Sometimes it’s a hard sell, but Mr. Bean is trying to get clients to realize that simply having a contract with a worker that says he’s an independent contractor doesn’t necessarily make it so in the eyes of the law.
It’s the nature of the relationship and who has control over costs, supplies, work requirements and job training that makes the determination.
As for day-rate workers, Mr. Bean tells companies to think of them as fish in a stream, with hooks and worms all around them. “If you want to find out who the fishermen are, Google day-rate violations.”
For plaintiff lawyers, day-rate claims could mean good business, since it’s an easy way to get a class action suit.
Charles Hammrick, CEO of Lightning Energy Services LLC, was considering switching some of the employees at the Bridgeport-based company to a day rate but was dissuaded after listening to Steptoe & Johnson attorneys outline the paperwork involved.
It’s not a decision the company would take lightly. In 2012, before Mr. Hammrick joined the firm, it was audited by the Labor Department under the Marcellus Shale Initiative and ordered to pay $11,470 in back wages to five employees.
Mr. Hammrick said the company, at the time, had both misclassified independent contractors and was paying day rates improperly.
A day rate is an attractive option for oil and gas service work because, depending on location and workload, it avoids paying workers when their services aren’t needed.
That’s why many companies in the industry pay this way, and that, in and of itself, isn’t the problem, according to Mr. Bean.
The problem is when an employer doesn’t keep track of a day-rate worker’s hours and doesn’t pay overtime if the hours total more than 40 in a work week.
Calculating how the administrative expense will siphon the savings of paying his workers a day rate, Mr. Hammrick is leaving everything as it is.
The Labor Department’s Pittsburgh office, one half of the enforcement duo for the Marcellus Shale Initiative, began doing audits last fall. The Wilkes-Barre office started a few months earlier.
Mr. DuMont estimates his investigators have audited between 100 and 150 companies so far and he hasn’t yet come across a company that knew it was doing something wrong.

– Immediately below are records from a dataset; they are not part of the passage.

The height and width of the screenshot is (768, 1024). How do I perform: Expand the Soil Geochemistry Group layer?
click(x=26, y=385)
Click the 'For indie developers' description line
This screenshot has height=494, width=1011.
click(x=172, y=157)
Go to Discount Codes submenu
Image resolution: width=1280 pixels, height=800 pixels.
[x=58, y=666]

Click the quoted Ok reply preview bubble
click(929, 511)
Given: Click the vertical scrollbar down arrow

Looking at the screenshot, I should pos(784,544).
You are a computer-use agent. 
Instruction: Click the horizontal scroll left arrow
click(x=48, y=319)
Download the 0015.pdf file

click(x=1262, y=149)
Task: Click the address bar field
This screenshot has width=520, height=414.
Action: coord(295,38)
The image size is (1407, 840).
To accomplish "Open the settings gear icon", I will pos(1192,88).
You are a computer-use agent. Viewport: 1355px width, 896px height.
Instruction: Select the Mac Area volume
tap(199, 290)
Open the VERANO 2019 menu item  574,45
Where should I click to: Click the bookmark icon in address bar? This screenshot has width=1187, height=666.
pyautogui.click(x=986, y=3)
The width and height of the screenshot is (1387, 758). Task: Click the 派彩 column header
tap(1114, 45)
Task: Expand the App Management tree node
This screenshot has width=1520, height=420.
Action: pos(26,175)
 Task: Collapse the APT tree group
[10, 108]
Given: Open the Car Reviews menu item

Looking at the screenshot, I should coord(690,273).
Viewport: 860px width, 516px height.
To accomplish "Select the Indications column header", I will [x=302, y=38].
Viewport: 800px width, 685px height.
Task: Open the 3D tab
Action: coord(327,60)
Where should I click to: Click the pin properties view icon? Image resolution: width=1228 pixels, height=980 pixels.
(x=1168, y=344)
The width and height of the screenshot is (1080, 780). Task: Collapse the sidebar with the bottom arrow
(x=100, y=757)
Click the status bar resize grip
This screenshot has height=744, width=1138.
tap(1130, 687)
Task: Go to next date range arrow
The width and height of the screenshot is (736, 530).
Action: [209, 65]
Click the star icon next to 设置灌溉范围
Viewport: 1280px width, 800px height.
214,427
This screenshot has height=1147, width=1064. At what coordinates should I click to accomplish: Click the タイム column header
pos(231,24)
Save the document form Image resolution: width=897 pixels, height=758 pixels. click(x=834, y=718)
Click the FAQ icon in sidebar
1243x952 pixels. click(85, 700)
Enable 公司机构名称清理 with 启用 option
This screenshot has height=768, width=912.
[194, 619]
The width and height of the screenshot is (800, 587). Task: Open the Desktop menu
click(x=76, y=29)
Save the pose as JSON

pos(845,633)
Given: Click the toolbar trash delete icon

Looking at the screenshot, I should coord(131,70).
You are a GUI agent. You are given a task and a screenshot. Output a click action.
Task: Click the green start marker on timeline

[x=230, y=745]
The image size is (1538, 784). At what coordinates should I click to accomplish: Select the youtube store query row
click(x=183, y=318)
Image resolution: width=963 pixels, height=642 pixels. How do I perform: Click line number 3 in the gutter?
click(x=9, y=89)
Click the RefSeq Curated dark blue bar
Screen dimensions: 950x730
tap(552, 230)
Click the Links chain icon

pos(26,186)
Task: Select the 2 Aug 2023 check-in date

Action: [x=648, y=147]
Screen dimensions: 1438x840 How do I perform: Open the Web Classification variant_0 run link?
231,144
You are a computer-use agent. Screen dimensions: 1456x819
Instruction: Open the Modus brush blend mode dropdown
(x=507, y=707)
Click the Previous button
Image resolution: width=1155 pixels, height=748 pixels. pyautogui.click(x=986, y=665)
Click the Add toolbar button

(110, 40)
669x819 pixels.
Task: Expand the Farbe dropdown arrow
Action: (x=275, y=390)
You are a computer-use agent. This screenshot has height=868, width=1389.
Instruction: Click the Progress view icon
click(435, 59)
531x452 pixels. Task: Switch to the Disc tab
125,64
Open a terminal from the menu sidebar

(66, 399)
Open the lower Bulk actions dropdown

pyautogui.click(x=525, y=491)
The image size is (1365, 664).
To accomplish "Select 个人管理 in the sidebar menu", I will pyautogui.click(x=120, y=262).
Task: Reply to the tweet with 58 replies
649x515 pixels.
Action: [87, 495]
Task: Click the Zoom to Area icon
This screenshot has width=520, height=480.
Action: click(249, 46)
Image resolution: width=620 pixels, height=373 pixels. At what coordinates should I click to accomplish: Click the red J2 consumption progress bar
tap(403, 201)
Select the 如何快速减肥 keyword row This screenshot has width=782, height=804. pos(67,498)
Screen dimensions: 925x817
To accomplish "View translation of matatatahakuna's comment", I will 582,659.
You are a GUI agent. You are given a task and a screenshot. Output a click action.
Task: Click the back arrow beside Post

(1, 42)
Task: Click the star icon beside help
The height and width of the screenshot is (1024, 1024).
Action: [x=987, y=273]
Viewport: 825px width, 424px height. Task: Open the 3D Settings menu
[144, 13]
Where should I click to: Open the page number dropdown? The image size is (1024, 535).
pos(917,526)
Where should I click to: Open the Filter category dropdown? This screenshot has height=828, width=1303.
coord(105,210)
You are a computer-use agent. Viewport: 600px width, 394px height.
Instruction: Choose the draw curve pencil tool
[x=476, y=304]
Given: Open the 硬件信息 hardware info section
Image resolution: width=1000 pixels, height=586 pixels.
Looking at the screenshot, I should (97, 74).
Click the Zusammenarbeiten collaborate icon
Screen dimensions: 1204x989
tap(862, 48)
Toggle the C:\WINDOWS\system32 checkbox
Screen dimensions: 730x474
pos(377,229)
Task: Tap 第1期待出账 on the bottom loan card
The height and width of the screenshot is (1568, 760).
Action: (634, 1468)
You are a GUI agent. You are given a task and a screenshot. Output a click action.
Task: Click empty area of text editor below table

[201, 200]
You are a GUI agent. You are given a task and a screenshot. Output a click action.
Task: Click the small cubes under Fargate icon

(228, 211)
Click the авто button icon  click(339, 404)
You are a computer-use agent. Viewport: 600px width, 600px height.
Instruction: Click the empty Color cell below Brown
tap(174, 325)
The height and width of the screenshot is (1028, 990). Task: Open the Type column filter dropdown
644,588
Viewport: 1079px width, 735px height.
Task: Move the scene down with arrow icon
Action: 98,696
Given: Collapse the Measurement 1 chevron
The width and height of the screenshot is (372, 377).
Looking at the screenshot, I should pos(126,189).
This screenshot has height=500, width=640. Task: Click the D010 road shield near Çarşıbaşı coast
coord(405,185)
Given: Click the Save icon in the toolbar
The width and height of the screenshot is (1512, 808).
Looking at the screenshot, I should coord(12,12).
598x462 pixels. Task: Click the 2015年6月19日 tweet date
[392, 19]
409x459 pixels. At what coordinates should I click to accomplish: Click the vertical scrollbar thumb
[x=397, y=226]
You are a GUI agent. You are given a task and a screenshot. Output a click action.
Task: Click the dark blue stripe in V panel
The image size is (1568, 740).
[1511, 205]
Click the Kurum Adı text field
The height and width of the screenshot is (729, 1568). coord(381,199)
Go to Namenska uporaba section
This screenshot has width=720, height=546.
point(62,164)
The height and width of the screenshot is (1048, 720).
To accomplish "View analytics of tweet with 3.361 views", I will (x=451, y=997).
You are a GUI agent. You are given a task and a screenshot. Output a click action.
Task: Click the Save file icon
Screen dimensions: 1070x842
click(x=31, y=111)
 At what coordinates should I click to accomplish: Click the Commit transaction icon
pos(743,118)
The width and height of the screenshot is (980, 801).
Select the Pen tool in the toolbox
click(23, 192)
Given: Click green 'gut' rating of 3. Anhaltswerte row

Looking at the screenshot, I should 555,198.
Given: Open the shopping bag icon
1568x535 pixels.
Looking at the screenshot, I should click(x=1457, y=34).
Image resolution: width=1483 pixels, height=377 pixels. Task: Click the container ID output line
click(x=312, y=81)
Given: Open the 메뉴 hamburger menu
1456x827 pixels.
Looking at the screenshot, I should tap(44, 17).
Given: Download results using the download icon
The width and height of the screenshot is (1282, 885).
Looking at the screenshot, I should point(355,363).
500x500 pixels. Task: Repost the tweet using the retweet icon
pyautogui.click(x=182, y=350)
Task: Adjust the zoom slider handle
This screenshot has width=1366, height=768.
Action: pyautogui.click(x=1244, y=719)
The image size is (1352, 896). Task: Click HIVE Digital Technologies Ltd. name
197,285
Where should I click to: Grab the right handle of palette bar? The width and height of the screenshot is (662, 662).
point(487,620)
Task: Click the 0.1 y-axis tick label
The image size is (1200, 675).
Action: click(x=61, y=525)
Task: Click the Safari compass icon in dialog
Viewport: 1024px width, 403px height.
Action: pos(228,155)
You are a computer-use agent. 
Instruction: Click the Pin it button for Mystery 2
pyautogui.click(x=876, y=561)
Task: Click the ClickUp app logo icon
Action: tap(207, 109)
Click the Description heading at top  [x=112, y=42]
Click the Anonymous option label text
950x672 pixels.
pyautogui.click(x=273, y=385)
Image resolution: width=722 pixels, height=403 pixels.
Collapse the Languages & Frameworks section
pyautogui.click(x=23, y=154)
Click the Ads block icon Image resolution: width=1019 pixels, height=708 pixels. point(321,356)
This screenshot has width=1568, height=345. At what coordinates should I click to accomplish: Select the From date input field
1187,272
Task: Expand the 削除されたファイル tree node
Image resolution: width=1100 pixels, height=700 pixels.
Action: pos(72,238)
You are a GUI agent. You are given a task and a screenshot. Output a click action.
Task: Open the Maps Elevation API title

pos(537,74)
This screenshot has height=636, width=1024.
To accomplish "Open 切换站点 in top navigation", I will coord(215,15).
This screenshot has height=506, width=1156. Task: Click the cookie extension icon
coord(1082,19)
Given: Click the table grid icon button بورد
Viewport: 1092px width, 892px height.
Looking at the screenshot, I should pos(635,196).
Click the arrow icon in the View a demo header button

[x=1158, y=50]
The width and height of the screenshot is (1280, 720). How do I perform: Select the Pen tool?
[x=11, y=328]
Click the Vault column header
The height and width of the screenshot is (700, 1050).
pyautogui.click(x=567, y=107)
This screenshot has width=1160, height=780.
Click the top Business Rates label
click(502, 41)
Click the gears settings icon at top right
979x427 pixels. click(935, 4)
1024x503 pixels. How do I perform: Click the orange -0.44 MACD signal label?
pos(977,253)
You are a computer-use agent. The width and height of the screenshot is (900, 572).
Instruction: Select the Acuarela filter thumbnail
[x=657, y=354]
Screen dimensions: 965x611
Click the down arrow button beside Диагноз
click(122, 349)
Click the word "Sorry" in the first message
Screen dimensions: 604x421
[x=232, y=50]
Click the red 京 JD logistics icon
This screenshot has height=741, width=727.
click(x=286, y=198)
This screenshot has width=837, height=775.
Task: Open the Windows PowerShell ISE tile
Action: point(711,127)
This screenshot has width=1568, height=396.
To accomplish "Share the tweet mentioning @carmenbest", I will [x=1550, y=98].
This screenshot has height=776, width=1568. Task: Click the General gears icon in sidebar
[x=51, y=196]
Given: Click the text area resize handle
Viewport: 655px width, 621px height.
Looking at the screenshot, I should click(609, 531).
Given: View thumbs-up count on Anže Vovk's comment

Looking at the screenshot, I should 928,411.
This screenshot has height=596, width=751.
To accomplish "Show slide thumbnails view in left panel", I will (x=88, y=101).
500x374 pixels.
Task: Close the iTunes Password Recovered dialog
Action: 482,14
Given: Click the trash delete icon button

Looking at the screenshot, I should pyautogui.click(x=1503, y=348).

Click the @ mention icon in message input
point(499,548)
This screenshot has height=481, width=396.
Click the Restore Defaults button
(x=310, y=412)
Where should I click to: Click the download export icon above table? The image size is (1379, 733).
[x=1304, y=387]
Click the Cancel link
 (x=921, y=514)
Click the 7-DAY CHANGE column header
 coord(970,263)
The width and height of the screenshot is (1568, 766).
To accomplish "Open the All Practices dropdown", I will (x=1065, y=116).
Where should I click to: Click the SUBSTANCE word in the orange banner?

Mr. Bean has found the same to be true.
“I don’t think there’s intentional misclassification. I think it’s an honest belief that you can classify a worker as an independent contractor and that’s what they’ll be,” he said.
Of the cases that the Labor Department has completed — more than 100 of them — only one company was found to have been willful in its violations and fined on top of the back wages. The rest were first-timers.
About a third of the completed investigations found no violations, but that number likely will decrease as cases where the Labor Department is waiting for companies to pay their fines and back wages are added to the list.
Altogether, the back wages paid thus far total less than half a million dollars.
“We’re still at the very beginning,” Mr. DuMont said. “I see it continuing for quite a while.”
In fact, the effort will likely extend beyond the Marcellus, to other states with shale basins where some of the same companies are using some of the same employment practices.
Most of the back wage penalties aren’t large — the majority range between a few hundred dollars to a few thousand — but Mr. DuMont thinks the initiative is a good deterrent.
“Even if somebody owes $1,000 versus $1 million, they know we’re looking at the industry,” he said. “The big players know we’re looking at everybody they’re subbing out to.”
The agency isn’t out for blood, Mr. Bean said. “They just want to get people paid.”
“On the one hand, these types of investigations and damages that flow from them do result in revenue from the government. And the other thing is, let’s be honest, this industry’s had a lot of violations,” he told companies during a recent webinar on the topic. “Somewhere in between the cynical viewpoint and the humanitarian viewpoint is the truth.”